Previously in Committee, I proposed to the Minister that clinical senates may be constituted around these broad partnerships of academic health service alliances. There was some concern that this might represent a conflict of interest. However, the very broad nature of these partnerships, with multiples of potential providers as seen in the current five academic health science systems, potentially overcomes the risk of conflict of interest. They provide a natural structure and environment to serve the function of clinical senates, to serve the function of the core of local education and training boards, to provide a useful source of information to clinical commissioning groups with regard to understanding the best pathways of care available in their regions and to promote clinical outcomes, patient safety and patient experience. They also provide a very important basis to serve the objectives of the current innovation review to promote not only best practice but the benefits of economic growth associated with innovation and implementation with regard to healthcare.

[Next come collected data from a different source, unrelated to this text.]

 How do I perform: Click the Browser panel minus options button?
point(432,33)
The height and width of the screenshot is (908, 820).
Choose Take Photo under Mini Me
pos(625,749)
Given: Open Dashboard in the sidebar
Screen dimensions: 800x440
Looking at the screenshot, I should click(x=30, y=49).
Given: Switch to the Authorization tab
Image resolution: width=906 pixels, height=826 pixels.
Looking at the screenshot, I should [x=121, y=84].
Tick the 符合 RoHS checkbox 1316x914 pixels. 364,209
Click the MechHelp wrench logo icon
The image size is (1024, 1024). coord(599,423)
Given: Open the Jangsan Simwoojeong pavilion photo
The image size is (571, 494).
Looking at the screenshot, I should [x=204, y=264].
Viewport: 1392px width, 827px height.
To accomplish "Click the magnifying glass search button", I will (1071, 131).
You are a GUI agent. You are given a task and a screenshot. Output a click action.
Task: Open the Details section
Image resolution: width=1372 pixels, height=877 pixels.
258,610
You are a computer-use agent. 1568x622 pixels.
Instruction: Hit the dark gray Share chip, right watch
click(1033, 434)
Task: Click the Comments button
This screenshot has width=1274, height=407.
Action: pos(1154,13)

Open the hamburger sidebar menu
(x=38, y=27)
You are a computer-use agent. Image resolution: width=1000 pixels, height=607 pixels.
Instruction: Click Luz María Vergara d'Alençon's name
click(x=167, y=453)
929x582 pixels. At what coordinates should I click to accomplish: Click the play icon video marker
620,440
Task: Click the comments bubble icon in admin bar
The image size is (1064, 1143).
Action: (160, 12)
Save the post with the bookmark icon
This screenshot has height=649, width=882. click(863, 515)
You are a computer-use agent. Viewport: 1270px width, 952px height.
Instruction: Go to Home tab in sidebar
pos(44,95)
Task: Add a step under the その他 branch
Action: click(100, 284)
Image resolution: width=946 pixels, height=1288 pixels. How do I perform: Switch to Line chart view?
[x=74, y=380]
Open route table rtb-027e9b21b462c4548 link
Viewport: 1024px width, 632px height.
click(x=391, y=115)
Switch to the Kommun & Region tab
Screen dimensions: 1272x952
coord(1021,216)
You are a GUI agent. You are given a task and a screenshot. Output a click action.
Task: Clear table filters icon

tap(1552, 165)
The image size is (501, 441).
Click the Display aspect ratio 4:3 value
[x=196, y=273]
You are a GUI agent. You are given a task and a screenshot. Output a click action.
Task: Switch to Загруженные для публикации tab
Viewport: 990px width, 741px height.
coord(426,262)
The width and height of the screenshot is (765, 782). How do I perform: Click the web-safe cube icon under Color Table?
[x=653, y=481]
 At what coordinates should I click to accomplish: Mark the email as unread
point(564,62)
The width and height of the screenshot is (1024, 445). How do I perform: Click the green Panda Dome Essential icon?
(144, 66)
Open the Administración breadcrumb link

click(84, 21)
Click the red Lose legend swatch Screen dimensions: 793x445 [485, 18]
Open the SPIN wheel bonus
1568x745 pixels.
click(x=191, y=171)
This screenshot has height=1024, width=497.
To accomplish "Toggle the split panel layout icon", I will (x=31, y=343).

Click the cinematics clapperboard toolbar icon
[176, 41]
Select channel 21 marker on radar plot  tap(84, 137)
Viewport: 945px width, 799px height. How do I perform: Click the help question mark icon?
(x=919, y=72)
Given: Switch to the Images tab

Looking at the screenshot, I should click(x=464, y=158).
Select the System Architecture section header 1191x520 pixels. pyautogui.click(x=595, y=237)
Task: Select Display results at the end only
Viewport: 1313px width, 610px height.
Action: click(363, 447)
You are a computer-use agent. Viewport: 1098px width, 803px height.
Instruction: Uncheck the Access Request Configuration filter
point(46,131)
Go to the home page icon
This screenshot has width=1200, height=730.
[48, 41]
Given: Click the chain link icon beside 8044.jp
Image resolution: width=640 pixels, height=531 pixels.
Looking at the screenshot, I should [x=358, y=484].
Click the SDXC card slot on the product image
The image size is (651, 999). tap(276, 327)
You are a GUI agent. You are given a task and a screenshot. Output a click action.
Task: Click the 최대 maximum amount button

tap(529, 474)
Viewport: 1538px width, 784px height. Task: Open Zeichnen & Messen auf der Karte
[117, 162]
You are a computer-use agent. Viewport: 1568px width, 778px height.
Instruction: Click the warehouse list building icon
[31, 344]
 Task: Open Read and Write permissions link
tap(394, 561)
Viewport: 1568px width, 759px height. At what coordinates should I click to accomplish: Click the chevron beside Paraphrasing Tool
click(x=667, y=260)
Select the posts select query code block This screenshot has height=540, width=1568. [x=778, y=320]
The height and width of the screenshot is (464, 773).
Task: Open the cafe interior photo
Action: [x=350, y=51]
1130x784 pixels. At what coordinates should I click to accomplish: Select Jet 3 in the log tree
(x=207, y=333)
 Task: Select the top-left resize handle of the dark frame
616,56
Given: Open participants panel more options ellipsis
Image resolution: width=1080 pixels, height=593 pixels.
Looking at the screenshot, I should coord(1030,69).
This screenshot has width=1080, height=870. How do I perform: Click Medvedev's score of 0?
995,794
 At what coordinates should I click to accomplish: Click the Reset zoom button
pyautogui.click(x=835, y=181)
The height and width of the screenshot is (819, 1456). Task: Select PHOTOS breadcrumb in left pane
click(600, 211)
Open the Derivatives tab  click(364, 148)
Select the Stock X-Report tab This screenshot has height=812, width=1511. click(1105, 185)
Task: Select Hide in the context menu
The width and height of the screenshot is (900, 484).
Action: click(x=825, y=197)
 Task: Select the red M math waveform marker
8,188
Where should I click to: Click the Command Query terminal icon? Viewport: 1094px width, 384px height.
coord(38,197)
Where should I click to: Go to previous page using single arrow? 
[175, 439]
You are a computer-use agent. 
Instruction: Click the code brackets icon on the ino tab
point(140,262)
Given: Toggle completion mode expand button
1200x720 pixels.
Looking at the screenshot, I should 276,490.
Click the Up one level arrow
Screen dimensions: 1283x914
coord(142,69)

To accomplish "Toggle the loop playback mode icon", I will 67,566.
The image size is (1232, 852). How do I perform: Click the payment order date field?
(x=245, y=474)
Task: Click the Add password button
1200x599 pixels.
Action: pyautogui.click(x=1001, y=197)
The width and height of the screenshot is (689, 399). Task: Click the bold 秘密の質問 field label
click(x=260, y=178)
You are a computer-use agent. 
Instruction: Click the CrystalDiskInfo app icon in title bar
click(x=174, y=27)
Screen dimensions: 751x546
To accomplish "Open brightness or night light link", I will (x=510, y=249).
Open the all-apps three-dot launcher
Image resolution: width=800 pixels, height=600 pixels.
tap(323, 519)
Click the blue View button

I would like to ask the Minister about Her Majesty’s Government’s view of the future role of academic health partnerships, with specific reference to clinical commissioning groups, to understand whether there is an intention that the current five academic health science centres are more broadly expanded into health academic health partnerships. If they are, how will arrangements be made in future to ensure that clinical commissioning groups avail themselves of the great expertise and knowledge that will be available in such partnerships?